愛子墓碑(小野町)概要: 詳細は解りませんが、中央にある五輪塔が小野小町の母親とされる愛子の墓碑とされます。小町の父親とされる小野篁の居館の西側の山林の中に安置され、墓碑の前には花が飾られている所を見ると現在でも管理する人がいるようです。
古くは大榎の二本茂りその間に祠がありましたが、道路及び磐越東線開通工事のために珍敷御前(愛子)神社として鬼石の傍に遷宮したそうです。
小野町では愛子(珍敷御前)は地元の長者の娘で篁の居館に出仕して見初められたとの伝承が残っていますが、隣接する田村市の滝根町では別の伝説が残っています。

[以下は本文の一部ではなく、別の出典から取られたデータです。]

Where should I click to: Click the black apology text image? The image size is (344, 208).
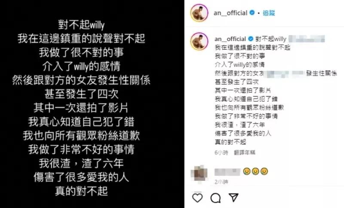point(92,104)
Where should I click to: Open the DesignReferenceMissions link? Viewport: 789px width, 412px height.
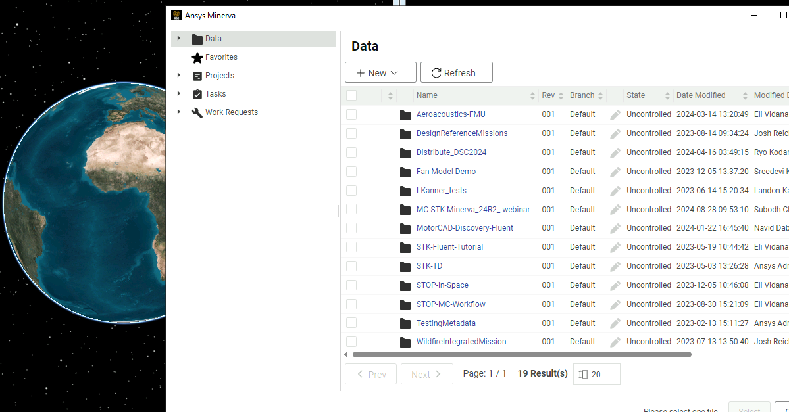463,133
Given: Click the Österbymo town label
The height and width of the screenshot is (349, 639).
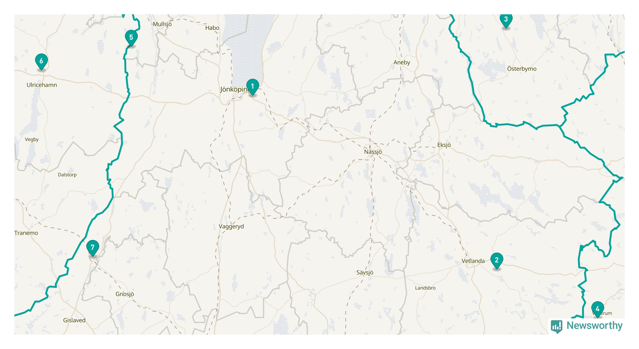Looking at the screenshot, I should pyautogui.click(x=522, y=69).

滝根町史によると「昔、平安期初期の頃、都の薬師・猿丸大夫菅谷に住みたりしと云ふ。人々其の勢大にして又田畑を多く持ちしかば、其の居れる所を長者屋敷と呼び、其の所有の田畑を猿内と称したりと云ふ。大夫菅谷に来りて野人を婚り女の子を生ましむ。此の娘は後小野篁の妾となり、小野小町を生みたると云うなり。」とあり、猿丸大夫と地元の女性との間に出来た子供が愛子(珍敷御前)として伝えられています。
因みに猿丸大夫とは三十六歌仙の一人で「大夫」とは五位以上の官位を得ている者の称号なので位の高い人物だった推定されています。
しかし、正式な歴史書や古文書では該当する人物がいない事から実在を疑問視する説や実在する人物が現在で云うペンネームのように使ったとする説などがあります。
又、地域によって猿丸大夫の出生も異なり、「日光山縁起」や「二荒山神伝」では日光二荒山神社(栃木県日光市)の神職だった小野氏は猿丸の後裔で、その猿丸は陸奥国小野郷の出身者ととして表現されています。
小野郷も福島県の下郷町説や、小野町説、新潟県の阿賀町説、山形県の庄内町狩川説などがあり明確には解っていません。